Call Woodmizer they will give you some phne numbers of some WM owners in your area. 800 553 0182


----------



## Sprung (Jan 6, 2015)

I don't know him and haven't done business with him, but I see this guy advertising on the Sioux Falls, SD Craigslist page pretty often. He's located in Emerson, NE - not sure how far that is from you. Even though he's located about 3 hours southwest of me, I've been tempted a couple times to try and dig up some cash, go on a little road trip, and check out what he's got. (I'm still trying to find a good, consistent lumber source in SW MN, near where I live and will probably start searching seriously this spring when lining up what projects I'll be working on for the summer.)


----------



## Wilson's Woodworking (Jan 7, 2015)

I had liked his page on my Facebook but didn't realize he was portable. I need to make it over that way and see if I can talk him out of one of those ERC slabs. I will message him some time and see if we can work something out. He is 70 miles from my door.


----------



## Kevin (Jan 7, 2015)

Danny did you call WM? You might get lucky that way.


----------



## Wilson's Woodworking (Jan 7, 2015)

Kevin said:


> Danny did you call WM? You might get lucky that way.


I am afraid if I call I will wind up in debt because I want to buy one so badly. Lol
I will give them a call but I have talked to this guy on the phone a couple of times and he seems pretty good.
There is a sawmill in Tilden (5 miles away) but they have a reputation in the area. They were on a friends land and took trees that the land owner did not want removed.

Reactions: Like 2


----------



## Sprung (Jan 7, 2015)

Wilson's Woodworking said:


> I had liked his page on my Facebook but didn't realize he was portable. I need to make it over that way and see if I can talk him out of one of those ERC slabs. I will message him some time and see if we can work something out.
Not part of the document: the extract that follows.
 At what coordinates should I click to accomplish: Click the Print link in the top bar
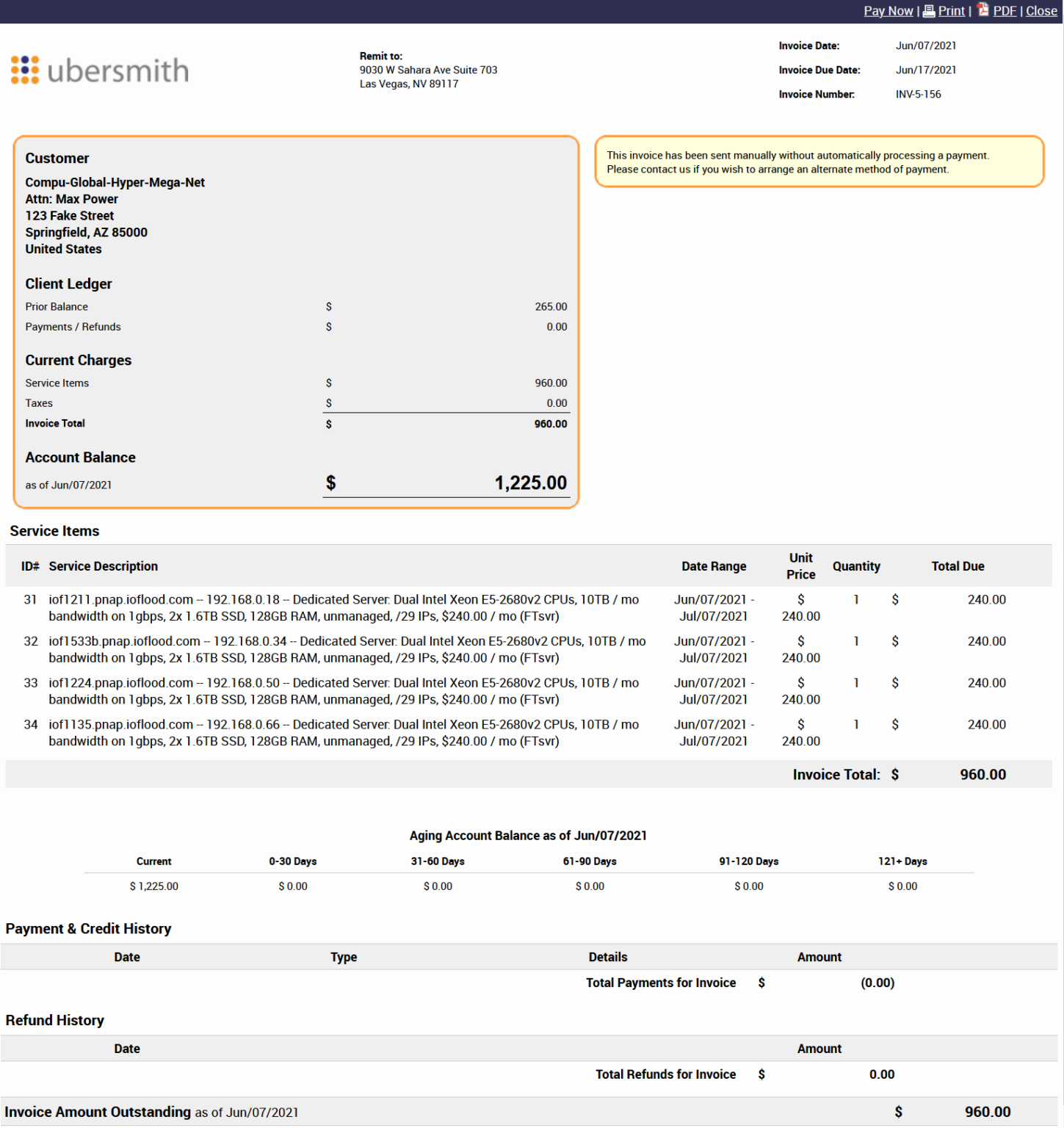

He is 70 miles from my door.



If you make it over there, let me know how it goes - how the wood looks in person, easy to do business with, how his prices are, etc. It's a little far for me to make a trip down there blind, but if I know that he and his prices are good, then it might make for a nice drive on a warm day this spring.

Reactions: Agree 1


----------



## davduckman2010 (Jan 7, 2015)

danny i called wood miser when i first was looking to mill my trees and they gave me a name of a guy 20 miles from me . they know whos got there mills and where there at. i would have never found a guy so close with out there info

Reactions: Like 1 | Informative 1


----------



## Wilson's Woodworking (Jan 7, 2015)

Sprung said:


> If you make it over there, let me know how it goes - how the wood looks in person, easy to do business with, how his prices are, etc. It's a little far for me to make a trip down there blind, but if I know that he and his prices are good, then it might make for a nice drive on a warm day this spring.
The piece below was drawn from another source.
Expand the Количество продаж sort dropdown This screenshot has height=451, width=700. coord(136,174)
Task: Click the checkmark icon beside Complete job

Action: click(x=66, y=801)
This is another one you might drive down and see. He is over by Omaha. https://www.facebook.com/danswood1?fref=nf

Reactions: Like 1


----------



## sully (Feb 12, 2015)

I have a mill and am about 30 miles south of columbus. I may be up that way sometime. Thanks Sully


----------



## JR Custom Calls (Feb 12, 2015)

You can also check them out online... http://woodmizer.com/us/Services/Find-a-Local-Sawyer


----------



## Wilson's Woodworking (Feb 13, 2015)

sully said:


> I have a mill and am about 30 miles south of columbus. I may be up that way sometime. Thanks Sully


I look forward to chatting with you


----------